1. Maxentius his son, who obtained the government at Rome, 1 at first feigned our faith, in complaisance and flattery toward the Roman people. On this account he commanded his subjects to cease persecuting the Christians, pretending to religion that he might appear merciful and mild beyond his predecessors.
2. But he did not prove in his deeds to be such a person as was hoped, but ran into all wickedness and abstained from no impurity or licentiousness, committing adulteries and indulging in all kinds of corruption. For having separated wives from their lawful consorts, he abused them and sent them back most dishonorably to their husbands. And he not only practiced this against the obscure and unknown, but he insulted especially the most prominent and distinguished members of the Roman senate.
3. All his subjects, people and rulers, honored and obscure, were worn out by grievous oppression. Neither, although they kept quiet, and bore the bitter servitude, was there any relief from the murderous cruelty of the tyrant. Once, on a small pretense, he gave the people to be slaughtered by his guards; and a great multitude of the Roman populace were slain in the midst of the city, with the spears and arms, not of Scythians and barbarians, but of their own fellow-citizens.
4. It would be impossible to recount the number of senators who were put to death for the sake of their wealth; multitudes being slain on various pretenses.
5. To crown all his wickedness, the tyrant resorted to magic. And in his divinations he cut open pregnant women, and again inspected the bowels of newborn infants. He slaughtered lions, and performed various execrable acts to invoke demons and avert war. For his only hope was that, by these means, victory would be secured to him.
6. It is impossible to tell the ways in which this tyrant at Rome oppressed his subjects, so that they were reduced to such an extreme dearth of the necessities of life as has never been known, according to our contemporaries, either at Rome or elsewhere.
7. But Maximinus, the tyrant in the East, having secretly formed a friendly alliance with the Roman tyrant as with a brother in wickedness, sought to conceal it for a long time. But being at last detected, he suffered merited punishment. 2
8. It was wonderful how akin he was in wickedness to the tyrant at Rome, or rather how far he surpassed him in it. For the chief of sorcerers and magicians were honored by him with the highest rank. Becoming exceedingly timid and superstitious, he valued greatly the error of idols and demons. Indeed, without soothsayers and oracles he did not venture to move even a finger, 3 so to speak.
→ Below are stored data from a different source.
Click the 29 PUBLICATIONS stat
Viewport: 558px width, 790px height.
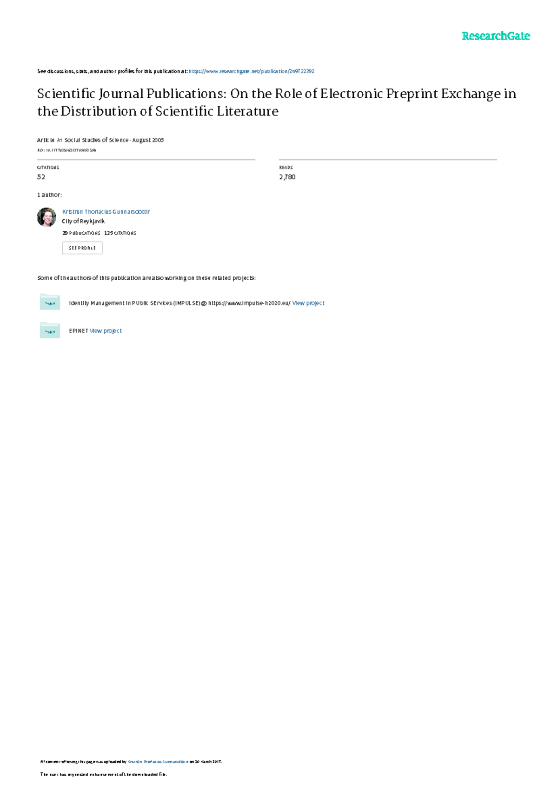click(x=81, y=233)
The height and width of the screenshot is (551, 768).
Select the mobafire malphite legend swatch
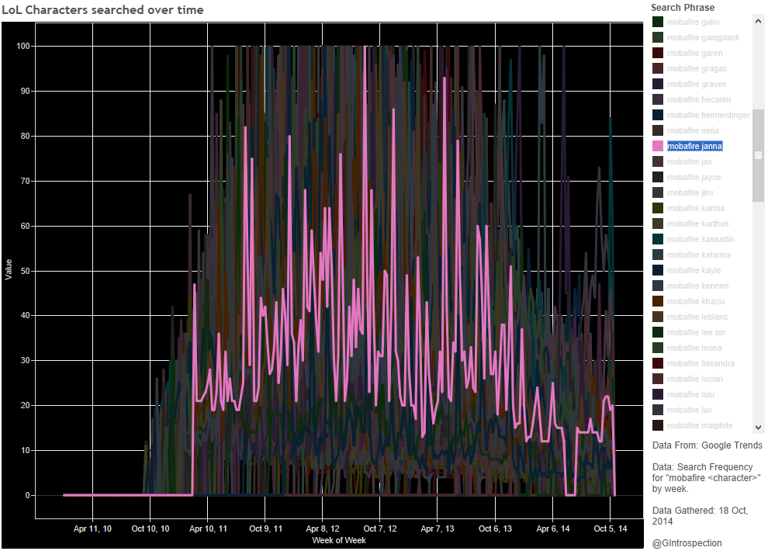[x=658, y=425]
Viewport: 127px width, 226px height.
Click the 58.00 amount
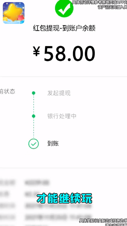coord(70,53)

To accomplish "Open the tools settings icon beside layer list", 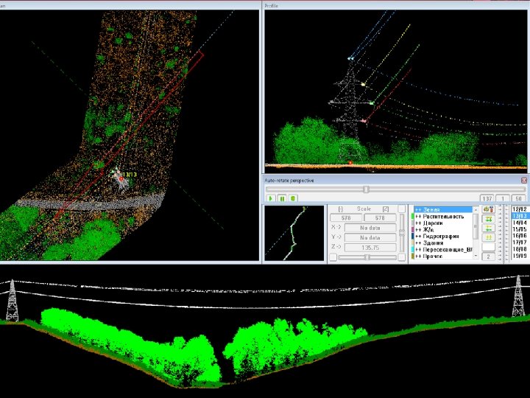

9. Therefore he persecuted us more violently and incessantly than his predecessors. He ordered temples to be erected in every city, and the sacred groves which had been destroyed through lapse of time to be speedily restored. He appointed idol priests in every place and city; and he set over them in every province, as high priest, some political official who had especially distinguished himself in every kind of service, giving him a band of soldiers and a body-guard. And to all jugglers, as if they were pious and beloved of the gods, he granted governments and the greatest privileges.
10. From this time on he distressed and harassed, not one city or country, but all the provinces under his authority, by extreme exactions of gold and silver and goods, and most grievous prosecutions and various fines. He took away from the wealthy the property which they had inherited from their ancestors, and bestowed vast riches and large sums of money on the flatterers about him.
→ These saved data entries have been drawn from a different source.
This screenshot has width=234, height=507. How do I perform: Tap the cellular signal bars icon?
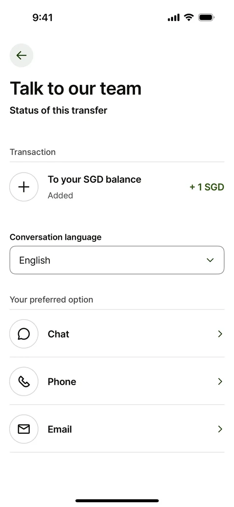coord(174,18)
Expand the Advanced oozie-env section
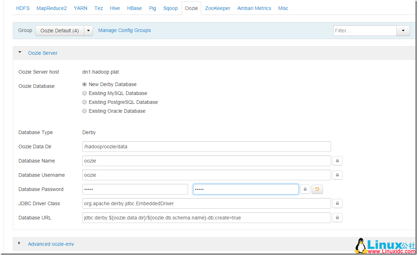Viewport: 417px width, 255px height. pyautogui.click(x=51, y=244)
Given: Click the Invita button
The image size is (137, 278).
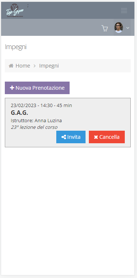Looking at the screenshot, I should click(x=71, y=137).
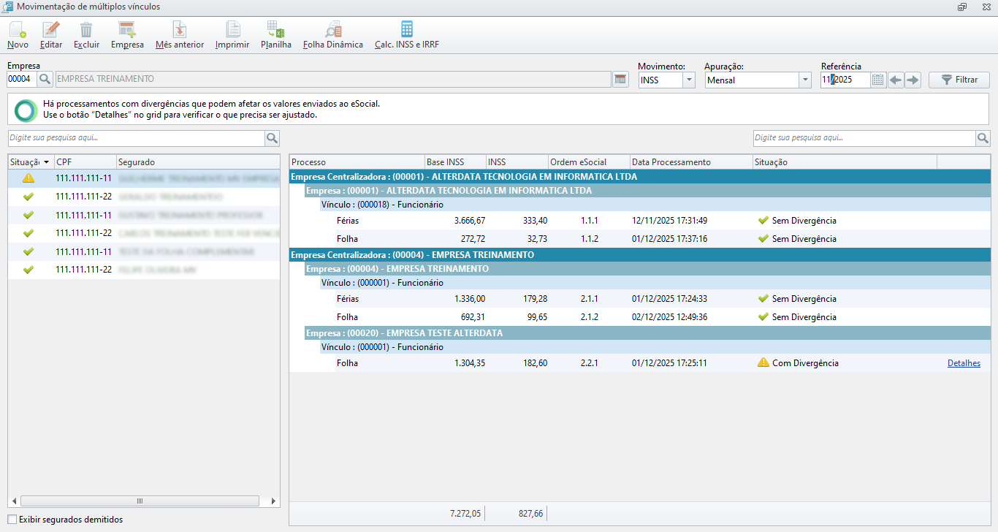Open the Apuração Mensal dropdown
Screen dimensions: 998x532
point(805,80)
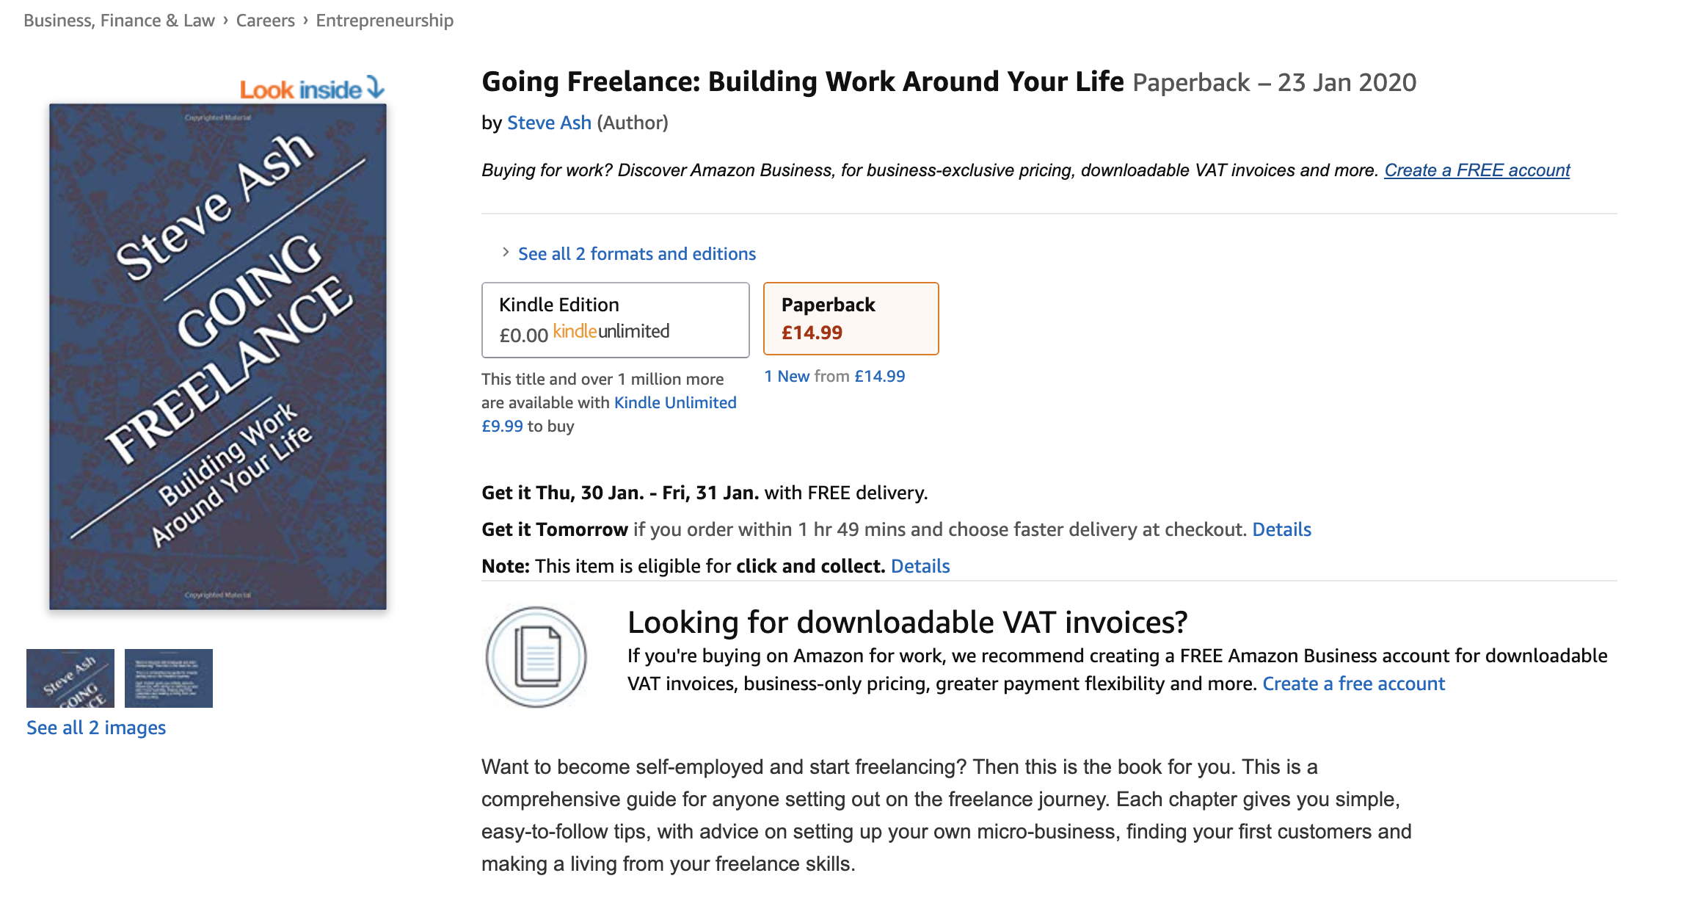The height and width of the screenshot is (906, 1682).
Task: Open Details for faster delivery
Action: tap(1281, 529)
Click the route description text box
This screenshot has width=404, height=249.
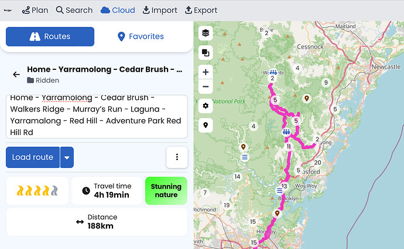[x=97, y=116]
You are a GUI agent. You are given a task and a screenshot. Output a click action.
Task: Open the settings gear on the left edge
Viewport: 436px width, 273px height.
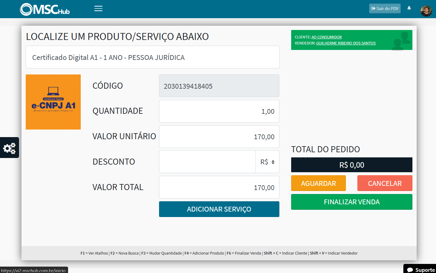point(9,147)
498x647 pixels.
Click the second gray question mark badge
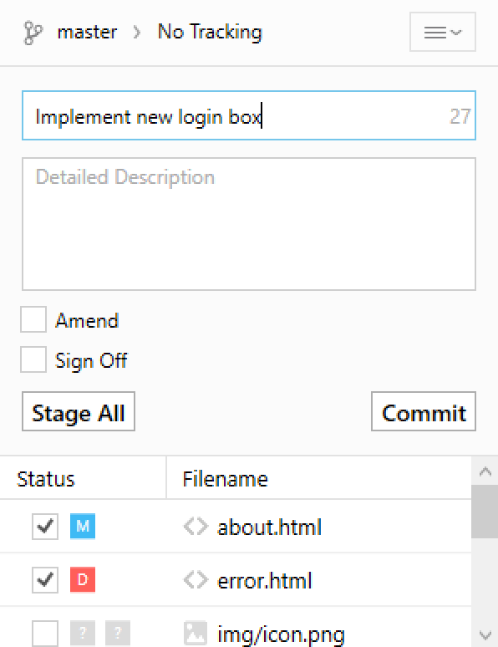tap(118, 633)
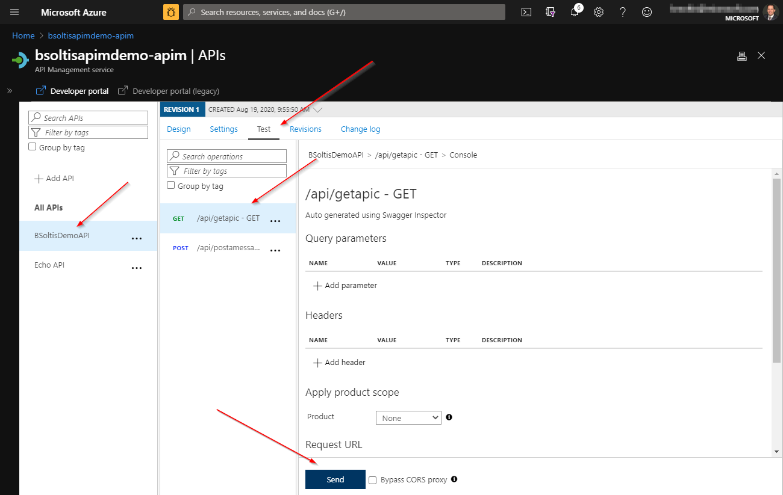This screenshot has height=495, width=783.
Task: Check Group by tag in the APIs panel
Action: (32, 147)
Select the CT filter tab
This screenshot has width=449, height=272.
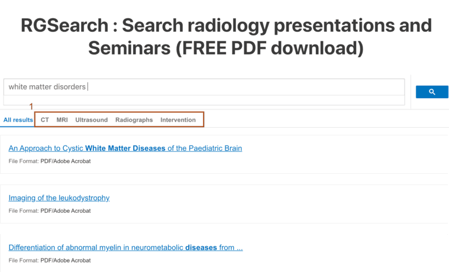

11. And he went to such an excess of folly and drunkenness that his mind was deranged and crazed in his carousals; and he gave commands when intoxicated of which he repented afterward when sober. He suffered no one to surpass him in debauchery and profligacy, but made himself an instructor in wickedness to those about him, both rulers and subjects. He urged on the army to live wantonly in every kind of revelry and intemperance, and encouraged the governors and generals to abuse their subjects with rapacity and covetousness, almost as if they were rulers with him.
12. Why need we relate the licentious, shameless deeds of the man, or enumerate the multitude with whom he committed adultery? For he could not pass through a city without continually corrupting women and ravishing virgins.
13. And in this he succeeded with all except the Christians. For as they despised death, they cared nothing for his power. For the men endured fire and sword and crucifixion and wild beasts and the depths of the sea, and cutting off of limbs, and burnings, and pricking and digging out of eyes, and mutilations of the entire body, and besides these, hunger and mines and bonds. In all they showed patience in behalf of religion rather than transfer to idols the reverence due to God.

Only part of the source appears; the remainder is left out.